The Hidden Work Behind Gzip: How it compresses so well



This content originally appeared on DEV Community and was authored by Rijul Rajesh

When I exported my CloudWatch logs to an S3 bucket, I noticed something surprising.
A 35MB log file had turned into a tiny 2.5MB .gz file. That made me wonder — how can Gzip compress plain text so efficiently without losing any data?

I decided to dig deeper into how the .gz format works and what really happens when you compress something like a CSV or a log file.

In this article, let’s explore how Gzip actually compresses a CSV file behind the scenes.

What is a .gz File

A .gz file is a compressed version of another file, created using the GNU zip (gzip) program. It uses a combination of two algorithms, LZ77 and Huffman coding, to shrink the size of the original data.

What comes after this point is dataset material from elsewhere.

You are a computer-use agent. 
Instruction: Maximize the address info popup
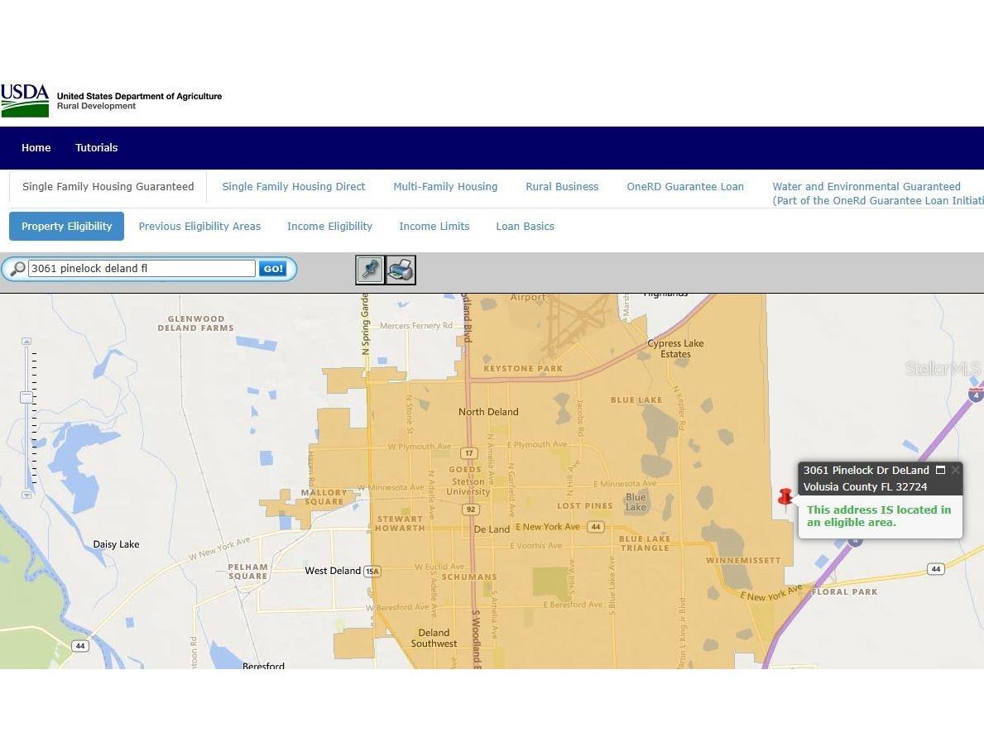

Gzip is particularly effective for text-based files like CSV, JSON, or HTML, which often contain repeating patterns.

Understanding CSV Files

A CSV (Comma-Separated Values) file is just plain text that stores data in a table-like structure. For example:

name,age,city
John,25,London
Jane,30,Paris
Jake,25,London

Since words like “London” or numbers like “25” appear multiple times, the file contains many repeated patterns that can be compressed efficiently.

How Gzip Compresses a CSV

When you run a command like:

gzip data.csv

it performs a few steps internally.

1. Scanning for Repetition

Gzip reads the file and looks for repeated sequences of bytes. In the CSV above, “London”, “,25,” and other recurring patterns are ideal candidates for compression.

2. LZ77 Compression

LZ77 looks for repeated sections of data and replaces them with references to where that data appeared earlier in the file.

Example:

Original data:

LONDON,LONDON,LONDON

Instead of storing “LONDON” three times, LZ77 works like this:

LONDON,<ref to "LONDON">,<ref to "LONDON">

So only the first “LONDON” is stored completely.
The next two are replaced with pointers (offsets) that say “go back X bytes and copy Y characters.”

This alone removes a lot of redundancy, especially in CSVs with repeating names, values, or cities.

3. Huffman Coding

After LZ77, Gzip applies Huffman coding, which reduces the number of bits needed to store frequent characters.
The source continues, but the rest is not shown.